Civic AI Toolkit: Participatory energy blueprint

Community energy could play a vital role in decarbonising the national grid and boosting local economies. Yet since government support through the feed-in-tariff ended in 2019, the sector has struggled, relying heavily on volunteers to set up, administer and operate the projects. Current installed capacity in the UK is 264.9 MW, representing less than 1% of the total electricity production. If communities are to help drive the energy transition and dramatically increase installed capacity, they require new tools and methods to help organise, fund and replicate community energy projects.

participatory energy blueprint

This blueprint uses augmented collective intelligence to address the following key challenges:

  • Reducing admin and operation costs - reducing the administrative burden of setting up and operating projects.
  • Capacity & expertise sharing - sharing expertise to more easily sustain and replicate projects without relying on volunteers.
  • Modelling impact - measuring economic and social impact for individual and aggregated projects.

How it works in practice

In this use case, machine learning algorithms help to remotely identify promising sites during the planning stage of a project. AI is also used to model financial and social outcomes for new community energy projects by learning from the measured impacts of completed projects. Once a project has been funded through a crowdfund or community share offer, digital ownership contracts link directly to the title deeds of the freeholder or leaseholder to facilitate easy transfer if the leaseholder changes. When up and running, a digital twin of the network helps to balance local demand and supply. Open data standards ensure that the data remain accessible by and useful to multiple stakeholders across different software platforms. People and machines act collaboratively to manage energy use, with AI agents helping to shift consumption to times when there is excess local supply through auto-scheduling (e.g. charging an EV overnight) or subtle prompts. Predictive models forecast demand and supply to help identify mismatches, and combine this with other data to inform the community members about the likely lifetime revenues and social impact of the project. This is fed back into the system to help estimate the impact of other planned community energy schemes to de-risk upfront investment and subsequent operating costs.

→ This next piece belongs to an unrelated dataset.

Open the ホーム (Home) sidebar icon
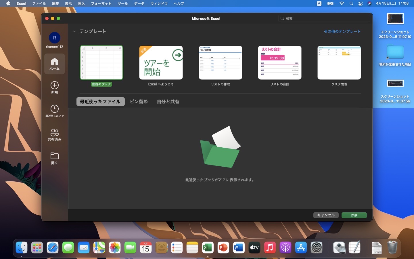414x259 pixels. [x=54, y=64]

It will be critical that the digital twin of the local energy system and any connected devices or appliances is technically robust and secure. All electricity consumption and supply data, across a community, must adhere to strict protocols to protect householder privacy and the predictive modelling functions will require explicit attention to human agency and oversight as well as accountability, to ensure reliable and fair comparisons can be made across multiple projects.